▶ _TASK TO CARRY OUT_
Which lines run from the one containing "深圳打印机租赁 (139, 2536)" to the end of the listing? Copy them out exactly, leaving out the rest.

(Beginning of SUPPLIED DATA)

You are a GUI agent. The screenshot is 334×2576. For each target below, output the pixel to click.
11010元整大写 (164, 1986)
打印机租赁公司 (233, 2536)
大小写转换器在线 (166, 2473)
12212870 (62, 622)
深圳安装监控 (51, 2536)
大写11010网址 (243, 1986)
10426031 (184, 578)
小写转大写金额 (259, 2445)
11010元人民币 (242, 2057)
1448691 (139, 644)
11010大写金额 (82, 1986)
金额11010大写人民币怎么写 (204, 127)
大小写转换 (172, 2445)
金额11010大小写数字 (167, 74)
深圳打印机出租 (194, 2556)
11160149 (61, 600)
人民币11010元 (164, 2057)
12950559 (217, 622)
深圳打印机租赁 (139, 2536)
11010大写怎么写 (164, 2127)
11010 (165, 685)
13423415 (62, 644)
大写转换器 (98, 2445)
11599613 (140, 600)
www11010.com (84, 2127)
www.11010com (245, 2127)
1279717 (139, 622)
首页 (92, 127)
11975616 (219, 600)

(End of SUPPLIED DATA)

▶ _EXPECTED OUTPUT_
深圳打印机租赁 (139, 2536)
11010大写怎么写 (164, 2127)
11010 (165, 685)
13423415 (62, 644)
大写转换器 (98, 2445)
11599613 (140, 600)
www11010.com (84, 2127)
www.11010com (245, 2127)
1279717 (139, 622)
首页 (92, 127)
11975616 (219, 600)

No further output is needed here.